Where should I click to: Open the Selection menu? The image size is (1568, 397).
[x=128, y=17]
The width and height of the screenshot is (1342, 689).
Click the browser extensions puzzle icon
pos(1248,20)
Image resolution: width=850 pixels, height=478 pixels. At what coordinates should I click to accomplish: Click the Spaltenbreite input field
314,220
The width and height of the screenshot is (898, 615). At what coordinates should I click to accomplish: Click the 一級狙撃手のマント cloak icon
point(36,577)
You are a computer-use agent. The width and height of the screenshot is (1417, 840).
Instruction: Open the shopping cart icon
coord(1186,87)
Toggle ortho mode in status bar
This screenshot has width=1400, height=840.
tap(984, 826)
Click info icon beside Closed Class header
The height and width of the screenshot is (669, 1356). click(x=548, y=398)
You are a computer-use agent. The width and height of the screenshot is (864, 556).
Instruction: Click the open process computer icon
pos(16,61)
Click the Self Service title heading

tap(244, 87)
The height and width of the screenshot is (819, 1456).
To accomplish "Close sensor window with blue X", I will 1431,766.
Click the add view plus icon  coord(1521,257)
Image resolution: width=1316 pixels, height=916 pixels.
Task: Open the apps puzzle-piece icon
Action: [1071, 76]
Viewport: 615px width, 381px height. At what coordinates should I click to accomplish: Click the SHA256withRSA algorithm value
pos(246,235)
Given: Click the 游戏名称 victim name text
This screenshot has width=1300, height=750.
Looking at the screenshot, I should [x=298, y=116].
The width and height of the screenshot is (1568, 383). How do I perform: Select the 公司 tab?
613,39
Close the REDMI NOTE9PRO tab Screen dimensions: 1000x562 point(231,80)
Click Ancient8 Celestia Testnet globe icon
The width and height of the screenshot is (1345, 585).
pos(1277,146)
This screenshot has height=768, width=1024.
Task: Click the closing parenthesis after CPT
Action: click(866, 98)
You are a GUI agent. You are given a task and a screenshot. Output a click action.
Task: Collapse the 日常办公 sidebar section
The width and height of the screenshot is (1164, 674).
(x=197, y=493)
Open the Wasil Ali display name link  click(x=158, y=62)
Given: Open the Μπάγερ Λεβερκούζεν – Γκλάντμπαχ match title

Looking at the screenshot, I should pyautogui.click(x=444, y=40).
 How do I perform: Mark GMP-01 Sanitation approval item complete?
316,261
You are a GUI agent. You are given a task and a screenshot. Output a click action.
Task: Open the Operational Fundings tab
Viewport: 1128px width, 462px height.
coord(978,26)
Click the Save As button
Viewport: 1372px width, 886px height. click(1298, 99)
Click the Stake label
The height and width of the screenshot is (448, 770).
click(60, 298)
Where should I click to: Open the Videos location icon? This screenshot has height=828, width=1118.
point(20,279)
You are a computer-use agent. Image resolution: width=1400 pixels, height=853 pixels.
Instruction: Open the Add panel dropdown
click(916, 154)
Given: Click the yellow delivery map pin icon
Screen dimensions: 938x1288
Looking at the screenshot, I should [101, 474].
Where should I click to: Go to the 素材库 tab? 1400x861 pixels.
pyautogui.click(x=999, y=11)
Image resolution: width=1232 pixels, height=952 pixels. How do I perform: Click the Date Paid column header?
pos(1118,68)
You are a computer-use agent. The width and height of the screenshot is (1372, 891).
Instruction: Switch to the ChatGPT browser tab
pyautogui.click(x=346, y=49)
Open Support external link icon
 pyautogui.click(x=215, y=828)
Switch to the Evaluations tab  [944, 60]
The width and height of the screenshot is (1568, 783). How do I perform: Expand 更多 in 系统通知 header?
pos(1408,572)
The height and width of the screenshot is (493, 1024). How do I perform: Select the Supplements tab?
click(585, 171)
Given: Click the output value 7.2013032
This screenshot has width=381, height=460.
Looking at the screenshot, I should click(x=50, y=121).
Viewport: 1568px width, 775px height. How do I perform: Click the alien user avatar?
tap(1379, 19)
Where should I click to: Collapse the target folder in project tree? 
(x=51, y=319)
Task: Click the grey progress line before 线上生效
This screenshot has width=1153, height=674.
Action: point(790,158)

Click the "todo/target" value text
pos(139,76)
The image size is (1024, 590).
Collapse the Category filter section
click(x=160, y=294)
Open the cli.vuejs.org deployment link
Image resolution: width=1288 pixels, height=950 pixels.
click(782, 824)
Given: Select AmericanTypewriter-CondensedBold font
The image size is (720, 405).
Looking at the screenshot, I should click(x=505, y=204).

§

Please render all of the material above as a numbered list, leaving out the blank lines.

Output for this exercise:
1. Where should I click to: Open the Selection menu? The image size is (1568, 397).
2. [x=128, y=17]
3. The width and height of the screenshot is (1342, 689).
4. Click the browser extensions puzzle icon
5. pos(1248,20)
6. Image resolution: width=850 pixels, height=478 pixels. At what coordinates should I click to accomplish: Click the Spaltenbreite input field
7. 314,220
8. The width and height of the screenshot is (898, 615). At what coordinates should I click to accomplish: Click the 一級狙撃手のマント cloak icon
9. point(36,577)
10. You are a computer-use agent. The width and height of the screenshot is (1417, 840).
11. Instruction: Open the shopping cart icon
12. coord(1186,87)
13. Toggle ortho mode in status bar
14. This screenshot has width=1400, height=840.
15. tap(984, 826)
16. Click info icon beside Closed Class header
17. The height and width of the screenshot is (669, 1356). click(x=548, y=398)
18. You are a computer-use agent. The width and height of the screenshot is (864, 556).
19. Instruction: Click the open process computer icon
20. pos(16,61)
21. Click the Self Service title heading
22. tap(244, 87)
23. The height and width of the screenshot is (819, 1456).
24. To accomplish "Close sensor window with blue X", I will 1431,766.
25. Click the add view plus icon  coord(1521,257)
26. Image resolution: width=1316 pixels, height=916 pixels.
27. Task: Open the apps puzzle-piece icon
28. Action: [1071, 76]
29. Viewport: 615px width, 381px height. At what coordinates should I click to accomplish: Click the SHA256withRSA algorithm value
30. pos(246,235)
31. Given: Click the 游戏名称 victim name text
32. This screenshot has width=1300, height=750.
33. Looking at the screenshot, I should [x=298, y=116].
34. The width and height of the screenshot is (1568, 383). How do I perform: Select the 公司 tab?
35. 613,39
36. Close the REDMI NOTE9PRO tab Screen dimensions: 1000x562 point(231,80)
37. Click Ancient8 Celestia Testnet globe icon
38. The width and height of the screenshot is (1345, 585).
39. pos(1277,146)
40. This screenshot has height=768, width=1024.
41. Task: Click the closing parenthesis after CPT
42. Action: click(866, 98)
43. You are a GUI agent. You are given a task and a screenshot. Output a click action.
44. Task: Collapse the 日常办公 sidebar section
45. The width and height of the screenshot is (1164, 674).
46. (x=197, y=493)
47. Open the Wasil Ali display name link  click(x=158, y=62)
48. Given: Open the Μπάγερ Λεβερκούζεν – Γκλάντμπαχ match title
49. Looking at the screenshot, I should pyautogui.click(x=444, y=40).
50.  How do I perform: Mark GMP-01 Sanitation approval item complete?
51. 316,261
52. You are a GUI agent. You are given a task and a screenshot. Output a click action.
53. Task: Open the Operational Fundings tab
54. Viewport: 1128px width, 462px height.
55. coord(978,26)
56. Click the Save As button
57. Viewport: 1372px width, 886px height. click(1298, 99)
58. Click the Stake label
59. The height and width of the screenshot is (448, 770).
60. click(60, 298)
61. Where should I click to: Open the Videos location icon? This screenshot has height=828, width=1118.
62. point(20,279)
63. You are a computer-use agent. Image resolution: width=1400 pixels, height=853 pixels.
64. Instruction: Open the Add panel dropdown
65. click(916, 154)
66. Given: Click the yellow delivery map pin icon
67. Screen dimensions: 938x1288
68. Looking at the screenshot, I should [101, 474].
69. Where should I click to: Go to the 素材库 tab? 1400x861 pixels.
70. pyautogui.click(x=999, y=11)
71. Image resolution: width=1232 pixels, height=952 pixels. How do I perform: Click the Date Paid column header?
72. pos(1118,68)
73. You are a computer-use agent. The width and height of the screenshot is (1372, 891).
74. Instruction: Switch to the ChatGPT browser tab
75. pyautogui.click(x=346, y=49)
76. Open Support external link icon
77.  pyautogui.click(x=215, y=828)
78. Switch to the Evaluations tab  [944, 60]
79. The width and height of the screenshot is (1568, 783). How do I perform: Expand 更多 in 系统通知 header?
80. pos(1408,572)
81. The height and width of the screenshot is (493, 1024). How do I perform: Select the Supplements tab?
82. click(585, 171)
83. Given: Click the output value 7.2013032
84. This screenshot has width=381, height=460.
85. Looking at the screenshot, I should click(x=50, y=121).
86. Viewport: 1568px width, 775px height. How do I perform: Click the alien user avatar?
87. tap(1379, 19)
88. Where should I click to: Collapse the target folder in project tree? 
89. (x=51, y=319)
90. Task: Click the grey progress line before 线上生效
91. This screenshot has width=1153, height=674.
92. Action: point(790,158)
93. Click the "todo/target" value text
94. pos(139,76)
95. The image size is (1024, 590).
96. Collapse the Category filter section
97. click(x=160, y=294)
98. Open the cli.vuejs.org deployment link
99. Image resolution: width=1288 pixels, height=950 pixels.
100. click(782, 824)
101. Given: Select AmericanTypewriter-CondensedBold font
102. The image size is (720, 405).
103. Looking at the screenshot, I should click(x=505, y=204).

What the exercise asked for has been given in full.